Today, I met with Dr. Andrew Chi, the neur-oncologist as well as Jessica Schrafick the nurse practitioner from Dr. Golfinos’ office. Antonio and Susan were by my side for Dr. Chi where we spent the most time and got the most news. Dr. Chi and his team will be taking the lead from here.
Just when I thought I was “out of the woods,” the news is not so perfectly wonderful. Part of that has been my own “denial” about where I am: I have focused on all of the good news and have not really fully taken in the reality of my situation and the brain tumors. The pathology report analyzed the 2 tumors, glioblastomas, and on a scale of 1 to 4, where 1 is benign and 4 is aggressive with cancer, my tumors were both 4! And although they took them both out to the roots, there may be traces of cancer still there and that needs to be dealt with. Bottom line: I need to have both radiation and chemotherapy. That’s the badnews. On the plus side, the tumors did not appear to come from anyplace else in my body (such as my lungs) and this treatment should ensure that nothing comes back – AND, while there will indeed be side-effects, given the kind of focused radiation and oral chemo, I should not be completely wiped out or devastated through the process. I have an appointment next week to set up the process with Dr. Joshua Silverman (no relation) and once I start – likely the week of May 16 – the radiation will be 5 days a week for 6 weeks along with the chemo and then 6 months of just chemo, though that just means a pill each day. The side effects should not be too harsh – seems that 95% of people tolerate both radiation and chemotherapy well – but that remains to be seen.

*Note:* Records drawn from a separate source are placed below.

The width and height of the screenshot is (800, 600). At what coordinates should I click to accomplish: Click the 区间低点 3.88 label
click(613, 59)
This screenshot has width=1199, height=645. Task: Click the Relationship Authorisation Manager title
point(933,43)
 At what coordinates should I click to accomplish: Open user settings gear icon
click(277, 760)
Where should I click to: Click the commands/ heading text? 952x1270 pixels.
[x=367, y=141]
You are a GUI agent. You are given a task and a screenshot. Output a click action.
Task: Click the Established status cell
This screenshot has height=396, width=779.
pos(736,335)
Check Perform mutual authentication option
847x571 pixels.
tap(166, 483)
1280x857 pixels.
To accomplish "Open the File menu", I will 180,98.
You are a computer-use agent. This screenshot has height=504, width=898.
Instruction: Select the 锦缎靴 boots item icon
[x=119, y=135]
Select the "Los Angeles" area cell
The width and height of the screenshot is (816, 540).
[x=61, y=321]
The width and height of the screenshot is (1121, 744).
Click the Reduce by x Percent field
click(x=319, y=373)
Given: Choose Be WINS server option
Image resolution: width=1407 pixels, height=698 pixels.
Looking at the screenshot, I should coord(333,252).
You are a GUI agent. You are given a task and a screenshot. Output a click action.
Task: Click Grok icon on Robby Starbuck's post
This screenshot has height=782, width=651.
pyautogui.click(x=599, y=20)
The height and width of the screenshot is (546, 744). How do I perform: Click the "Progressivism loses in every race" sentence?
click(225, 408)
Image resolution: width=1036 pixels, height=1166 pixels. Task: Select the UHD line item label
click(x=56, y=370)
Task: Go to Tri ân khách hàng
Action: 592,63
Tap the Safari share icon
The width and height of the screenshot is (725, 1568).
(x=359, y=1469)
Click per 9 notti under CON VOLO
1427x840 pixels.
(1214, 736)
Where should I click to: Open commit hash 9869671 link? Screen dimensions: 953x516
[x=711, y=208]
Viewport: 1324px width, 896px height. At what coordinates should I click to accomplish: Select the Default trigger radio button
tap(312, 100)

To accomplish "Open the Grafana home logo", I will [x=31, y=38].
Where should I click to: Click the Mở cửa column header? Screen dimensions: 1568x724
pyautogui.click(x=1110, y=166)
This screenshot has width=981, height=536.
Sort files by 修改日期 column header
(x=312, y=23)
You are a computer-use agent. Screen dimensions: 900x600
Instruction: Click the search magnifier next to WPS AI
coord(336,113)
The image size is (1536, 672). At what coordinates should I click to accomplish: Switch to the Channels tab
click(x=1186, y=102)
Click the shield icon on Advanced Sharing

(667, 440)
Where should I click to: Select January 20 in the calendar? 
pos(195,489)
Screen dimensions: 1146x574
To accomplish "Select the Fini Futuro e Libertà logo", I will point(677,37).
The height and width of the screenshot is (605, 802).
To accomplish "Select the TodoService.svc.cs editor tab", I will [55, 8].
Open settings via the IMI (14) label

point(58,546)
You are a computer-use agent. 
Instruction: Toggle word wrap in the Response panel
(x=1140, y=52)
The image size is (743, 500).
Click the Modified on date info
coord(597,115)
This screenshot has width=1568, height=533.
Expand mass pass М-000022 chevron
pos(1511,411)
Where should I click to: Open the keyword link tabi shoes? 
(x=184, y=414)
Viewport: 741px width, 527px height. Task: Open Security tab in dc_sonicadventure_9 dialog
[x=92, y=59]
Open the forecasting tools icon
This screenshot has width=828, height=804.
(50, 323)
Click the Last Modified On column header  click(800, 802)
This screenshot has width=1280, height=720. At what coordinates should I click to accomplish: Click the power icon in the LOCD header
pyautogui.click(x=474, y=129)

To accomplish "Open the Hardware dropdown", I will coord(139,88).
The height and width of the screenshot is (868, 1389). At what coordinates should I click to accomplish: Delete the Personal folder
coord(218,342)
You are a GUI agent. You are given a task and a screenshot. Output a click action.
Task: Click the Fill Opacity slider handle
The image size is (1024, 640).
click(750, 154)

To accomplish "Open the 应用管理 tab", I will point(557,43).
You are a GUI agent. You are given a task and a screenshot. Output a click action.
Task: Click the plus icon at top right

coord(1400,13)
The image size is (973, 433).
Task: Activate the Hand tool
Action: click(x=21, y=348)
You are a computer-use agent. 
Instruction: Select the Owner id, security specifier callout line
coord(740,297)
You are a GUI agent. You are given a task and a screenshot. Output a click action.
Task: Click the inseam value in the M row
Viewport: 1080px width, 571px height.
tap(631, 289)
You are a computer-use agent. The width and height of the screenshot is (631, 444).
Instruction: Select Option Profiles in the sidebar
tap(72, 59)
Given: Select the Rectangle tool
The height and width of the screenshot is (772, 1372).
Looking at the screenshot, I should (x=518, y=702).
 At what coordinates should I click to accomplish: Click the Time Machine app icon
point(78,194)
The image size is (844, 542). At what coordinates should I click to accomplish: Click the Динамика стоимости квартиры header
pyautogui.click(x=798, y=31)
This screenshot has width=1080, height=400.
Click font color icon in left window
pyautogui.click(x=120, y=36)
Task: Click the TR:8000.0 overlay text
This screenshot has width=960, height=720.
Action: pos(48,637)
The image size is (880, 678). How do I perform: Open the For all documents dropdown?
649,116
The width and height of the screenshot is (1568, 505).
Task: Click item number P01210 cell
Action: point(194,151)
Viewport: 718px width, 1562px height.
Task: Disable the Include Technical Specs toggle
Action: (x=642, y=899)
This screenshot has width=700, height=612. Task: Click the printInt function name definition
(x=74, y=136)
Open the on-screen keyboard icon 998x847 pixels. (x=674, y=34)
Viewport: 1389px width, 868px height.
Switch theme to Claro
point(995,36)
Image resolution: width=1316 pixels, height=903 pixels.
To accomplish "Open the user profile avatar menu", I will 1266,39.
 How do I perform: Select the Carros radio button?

Other things we talked about:
- The reality of my being tired a lot is normal given that I had major brain surgery: a double craniectomy, opening my skull for the removal of the tumors on both sides.
- I need to continue to take my meds for now, at least until the swelling is fully down in my brain – these, especially the steroids, have side effects related to my being tired, not having much libido, skin breakouts, being gassy, etc.
- I still need to hold off on taking my “regular” vitamins for a while, until after things return to more normal.
- I have been suffering a bit at night from urination issues and this is probably related to the catheter I had for surgery and the day after. This should subside over time, and I need to monitor and report to the doctor about it.
- I need to strike a good balance between not doing too much and not doing too little – activity is good overall, but not to the point of exhaustion. And I do need to limit the amount of weight I lift.
I will start acupuncture tomorrow, but if I am not happy with the therapist, I may switch over to the NYU Integrative Health Services where they offer a whole range of care, including acupuncture and physical therapy. On the PT side, it was recommended that I start with a physiatrist, a doctor who assesses strength and coordination and makes recommendations from there.
One of the things I am upset about, but which I realize is my reality, is that trips to Fire Island will be limited to weekends at least until after the radiation. And while I am not happy about that, it is something I need to just “give in” to and accept. By end June, the radiation will be done and I will have plenty of time to chill during the summer weeks in my little piece of paradise.
I spoke with my Dad to give him the news and he was, obviously, not thrilled. He underlined that he cares for and loves me and doesn’t want to upset me, yet he misses me and wants to see me and didn’t quite get that my trips to Fire Island are different than a trip to Maryland, this in spite of the double travel time and the reality that being at the beach surrounded by nature and the beach together add up to a very different kind of healing energy than being around a lot of people – or even just him and Florence – in Maryland. We hope to get there for a quick visit next week before the radiation starts, since once it does start, it will be a while before I can again make that trip.
So, the journey is far from over – I had some delusions about it almost being done and ending my daily updates, and I do hope that if not ending them, I can go down to just occasional briefs; in the meantime, the updates will continue – and yet again, I offer to take you off the list if these are just too much information for you. I will not be upset or insulted if you prefer to be taken off the list.